# Clementine's Corner



## Clementine (Nov 18, 2011)

Hi,
There was recently a post about the quality of musical discussions, which got me thinking as to what a quality musical discussion was. I'm a longtime viewer of this forum, and an occasional contributor, mostly in the 'current listening' thread. My posts there consist of small reviews of pieces I've recently become acquainted with. I've gotten a lot of positive feedback, so I thought I'd branch out and create a thread that would allow for more in depth discussion and reviews. This is not a 'latest discovery' thread, or a place to give quick recommendations, but a venue to talk about your favorite pieces, and what makes them so special. Feel free to give your own insights, and ask questions. I'm not all knowledgeable, but I am a music student and do have access to an absurd number of resources.

*Robert Schumann: Fantasie in C (1839)*

*Historical Background*
Written between 1836-9, the _Fantasie_ went through a number of revisions before becoming what we hear today. It was originally written as a tribute to Beethoven, with earnings from the piece intended to go towards constructing a statue of the composer.
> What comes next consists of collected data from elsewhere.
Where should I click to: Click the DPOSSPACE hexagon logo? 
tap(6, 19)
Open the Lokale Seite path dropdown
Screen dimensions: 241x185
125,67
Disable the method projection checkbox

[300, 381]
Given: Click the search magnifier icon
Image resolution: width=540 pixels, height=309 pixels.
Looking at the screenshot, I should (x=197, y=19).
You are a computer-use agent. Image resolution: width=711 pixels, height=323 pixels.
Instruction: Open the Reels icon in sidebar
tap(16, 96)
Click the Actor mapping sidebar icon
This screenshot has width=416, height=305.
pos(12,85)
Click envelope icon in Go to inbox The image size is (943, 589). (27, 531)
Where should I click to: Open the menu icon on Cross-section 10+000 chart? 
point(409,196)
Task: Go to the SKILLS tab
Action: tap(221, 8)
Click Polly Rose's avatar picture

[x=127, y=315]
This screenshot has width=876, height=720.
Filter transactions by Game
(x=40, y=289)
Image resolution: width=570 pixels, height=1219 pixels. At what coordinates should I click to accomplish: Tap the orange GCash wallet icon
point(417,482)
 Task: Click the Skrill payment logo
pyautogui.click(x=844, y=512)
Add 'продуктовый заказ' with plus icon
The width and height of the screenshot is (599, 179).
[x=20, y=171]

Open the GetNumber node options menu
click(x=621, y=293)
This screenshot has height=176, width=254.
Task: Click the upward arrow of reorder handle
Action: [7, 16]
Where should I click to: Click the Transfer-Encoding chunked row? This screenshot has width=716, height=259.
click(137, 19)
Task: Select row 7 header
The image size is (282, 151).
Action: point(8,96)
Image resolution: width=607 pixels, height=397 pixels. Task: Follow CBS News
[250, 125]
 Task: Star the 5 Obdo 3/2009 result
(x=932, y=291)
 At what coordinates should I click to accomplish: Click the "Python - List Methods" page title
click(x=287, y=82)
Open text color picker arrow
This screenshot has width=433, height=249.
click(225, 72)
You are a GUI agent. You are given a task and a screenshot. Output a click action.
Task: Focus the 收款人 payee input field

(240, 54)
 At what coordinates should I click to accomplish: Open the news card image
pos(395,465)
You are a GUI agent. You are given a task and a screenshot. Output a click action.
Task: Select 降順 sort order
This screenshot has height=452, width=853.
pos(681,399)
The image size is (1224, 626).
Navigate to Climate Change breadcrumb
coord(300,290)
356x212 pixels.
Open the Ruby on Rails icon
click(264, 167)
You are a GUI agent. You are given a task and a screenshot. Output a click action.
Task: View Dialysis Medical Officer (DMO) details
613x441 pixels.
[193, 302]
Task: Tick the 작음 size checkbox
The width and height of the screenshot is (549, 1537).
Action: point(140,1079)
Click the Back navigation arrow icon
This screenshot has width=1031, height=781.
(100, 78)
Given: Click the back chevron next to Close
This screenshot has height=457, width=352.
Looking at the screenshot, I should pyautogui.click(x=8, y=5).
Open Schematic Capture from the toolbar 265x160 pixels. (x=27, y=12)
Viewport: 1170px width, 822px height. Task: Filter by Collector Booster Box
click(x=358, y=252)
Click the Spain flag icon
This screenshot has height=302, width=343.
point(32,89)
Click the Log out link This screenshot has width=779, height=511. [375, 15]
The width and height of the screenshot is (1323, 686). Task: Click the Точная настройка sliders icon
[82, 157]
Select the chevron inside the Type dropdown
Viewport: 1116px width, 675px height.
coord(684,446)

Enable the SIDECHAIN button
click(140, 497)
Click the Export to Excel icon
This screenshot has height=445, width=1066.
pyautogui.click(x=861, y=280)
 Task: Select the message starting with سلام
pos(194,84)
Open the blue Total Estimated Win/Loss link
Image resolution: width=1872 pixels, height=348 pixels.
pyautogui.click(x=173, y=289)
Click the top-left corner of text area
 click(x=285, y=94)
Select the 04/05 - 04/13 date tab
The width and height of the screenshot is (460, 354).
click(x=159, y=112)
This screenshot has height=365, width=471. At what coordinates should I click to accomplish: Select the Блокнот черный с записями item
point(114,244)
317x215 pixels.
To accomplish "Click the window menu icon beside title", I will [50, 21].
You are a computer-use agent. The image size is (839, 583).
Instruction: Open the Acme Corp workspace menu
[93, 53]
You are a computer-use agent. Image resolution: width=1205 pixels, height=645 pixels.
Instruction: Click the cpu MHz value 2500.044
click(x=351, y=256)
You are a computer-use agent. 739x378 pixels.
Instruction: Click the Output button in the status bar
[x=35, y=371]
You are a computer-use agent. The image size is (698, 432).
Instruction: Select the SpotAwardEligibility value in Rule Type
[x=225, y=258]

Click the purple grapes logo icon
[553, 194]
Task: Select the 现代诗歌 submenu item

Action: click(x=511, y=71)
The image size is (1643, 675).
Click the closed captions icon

Schumann had planned to include a number of quotes by Beethoven, and it seemed this was to be a piece about Beethoven and his career. However, like _Davidsbündlertänze_, these programmatic inflections were toned down as more personal matters interfered. At the time this was written, Schumann was not yet married to Clara, but very much in love with her. Clara was away touring, and her sudden absence seems to be responsible for one of Schumann's greatest achievements; a work about longing, love, and consummation.

*Musical Breakdown *
As the composer himself acknowledged, the first movement is a musical longing for Clara. It begins in a haze, with a G7 chord in suspension. For those who are unmusical, think of the last two chords in almost every Mozart piece. A "G" to a "C" chord, or a "V-I" is the most common way for western music to cadence. And so when this piece begins with a suspended V chord in the key of C, we expect it to resolve fairly quickly. It does not.

In fact, despite this being a Fantasie in _C_, the first whiff of a C chord isn't until halfway through the exposition, and it's there for a split second. The first time we hear a completely consonant full on C major chord is in the recapitulation, around 10:35 in the video. And the first time the piece actually resolves into C major is at the coda. All throughout this Schumann keeps returning that G7 suspending figure. This is how he creates longing and tension. The entire movement is literally waiting to get to C major, waiting for Clara to come home. Even the main melody, a descending scale, references this; it starts on an A, goes down the scale, and stops and goes back up before reaching C.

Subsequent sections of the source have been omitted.